3 Dual generative adversarial network

The standard GAN involves two networks in its structure: G-generative and D-discriminative; which are simultaneously trained. Let X and Z be the true variable and latent variables. The generative model uses data distribution; \(p_{G} \left( {x, z} \right) = p_{G} \left( z \right)p_{G} \left( {x\left| z \right.} \right)\) to generate samples. If \(\left\{ {G_{i} , i \in S} \right\}\), where \(G_{i}\) is a function, the generator defines a distribution \(D_{{G_{i} }}\) from Gaussian distribution and generate h, then apply the \(G_{i}\) on the generated h and achieve \(x = G_{i} \left( h \right)\). Similarly, for the discriminator model \(\left\{{D_{j}, j \in \acute{S}} \right\}\), where \(D_{j}\) is a function from binary space [0, 1]. Training the discriminator enforces the output to get high value 1 when x is from distribution \(D_{\text{true }}\) and a low value 0 when x is from the distribution \(D_{{G_{i} }}\). The GAN framework with a G and a D can be jointly trained as [3]:

$$\mathop {\hbox{min} }\limits_{g} \mathop {\hbox{max} }\limits_{d} V\left( {d,g} \right) = {\mathbb{E}}_{{x\sim\,D_{true} }} \left[ { - \log d\left( x \right)} \right] + {\mathbb{E}}_{{z\sim\,p_{z} }} \left[ { - \log \left( {1 - d\left( {g\left( z \right)} \right)} \right)} \right]$$
(1)

Practically, the above equation will be solved by the following material:

$$\theta_{d}^{t + 1} = \theta_{d}^{t} - \alpha^{t} \nabla_{{\theta_{d} }} V\left( {d^{t} ,g^{t} } \right),\,{\text{and}}\,\theta_{g}^{t + 1} = \theta_{g}^{t} + \alpha^{t} \nabla_{{\theta_{d} }} V\left( {d^{t + 1} ,g^{t} } \right)$$
(2)

where \(\theta_{d}\), \(\theta_{g}\) are the discriminator and generator parameters, \(\alpha\) indicates the learning rate and t is number of iteration. The proposed DualGAN is illustrated in Fig. 1; our contribution in generative model is to use mixture of many distributions which is available in the training space, instead of one. The proposed model consists of two generators \(G_{1} , G_{2}\) and two discriminators \(D_{1} , D_{c }\) such as, one of the discriminator acts as multi-class classifier.
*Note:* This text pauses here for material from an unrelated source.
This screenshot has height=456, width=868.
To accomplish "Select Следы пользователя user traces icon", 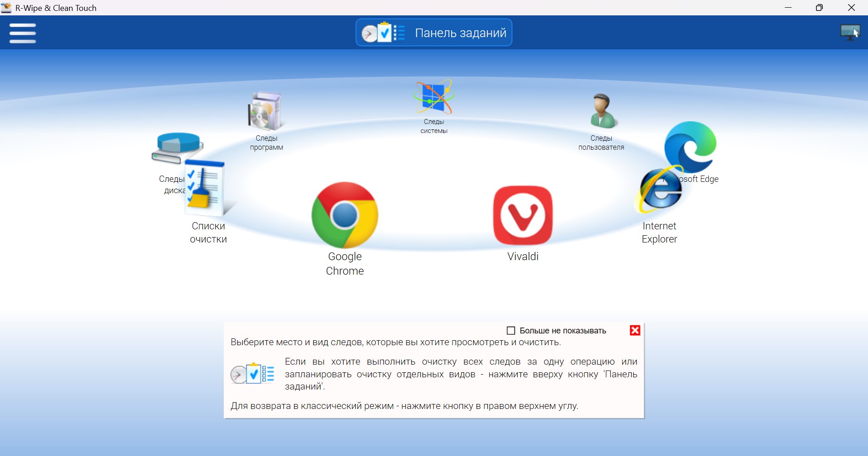I will coord(602,112).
A high-resolution image \(I_{\text{HR}} \in [0,1]^{\omega \times h \times c}\) is downsampled to a low-resolution image by: \(I_{\text{LR}} = \hat{d}\left( {I_{\text{HR}} } \right) \in [0,1]^{\omega \times h \times c}\), based on, the width, height and color channel, (\(\omega \times h \times c\)).

3.1 Generative models

Let \(X_{1} , X_{2 }\) be the generated images from \(G_{1}\) and \(G_{2 }\) by using \(x_{1} \sim\,p_{{x_{1} }}\), \(x_{2} \sim\,p_{{x_{2} }}\) distributions, respectively. We denote the distribution of the generators as, \(p_{{g_{1} , }} p_{{g_{2} }}\) and both the generators using multilayer perceptrons [27]:

$$g_{1} \left( z \right) = g_{1}^{m} \left( {g_{1}^{m - 1} ( \ldots g_{1}^{2} \left( {g_{1}^{1} \left( z \right))} \right)} \right)\,{\text{and}}\,{\text{for}}\, g_{2} \left( z \right) = g_{2}^{n} \left( {g_{2}^{n - 1} ( \ldots g_{2}^{2} \left( {g_{2}^{1} \left( z \right))} \right)} \right);$$
(3)

where m and n indicate the number of layers in two generators \(g_{1} , g_{2}\) with the condition \(m = {\text{or}} \ne n\). Each generator has a single distribution, and two generators together induce a mixture distribution from both; we term it as \(P_{\text{MG}}\), and its corresponding coefficient can be as \(\pi = \left[ {\pi_{1} , \pi_{2} } \right]\). As the objective of generator is to minimize the JS divergence between the mixtures of generated data distribution and the true data distribution and maximize the JS divergence among two generators. The generative models gradually decode information from more abstract to more complex details. Note that, this learning process is opposed to the discriminator. In this process \(\theta_{{g_{1} }} = \theta_{{g_{2} }}\), that means, we force the generators to have identical structures and share the weights. However, in the discriminative network, only the last layers of discriminators share the weights. In fact, the generators use the shared high-level representation for fooling the discriminator. Salimans et al. [14] proposed an approach for semi-supervised classification by using GAN model, termed as SSL-GAN. In their work, the discriminator is considered as multi-class classifier and improved the GAN convergence by optimizing the generator using feature matching loss. Here, inspired from the same work [14], we used feature matching loss in order to train the mixture data distribution in the generators.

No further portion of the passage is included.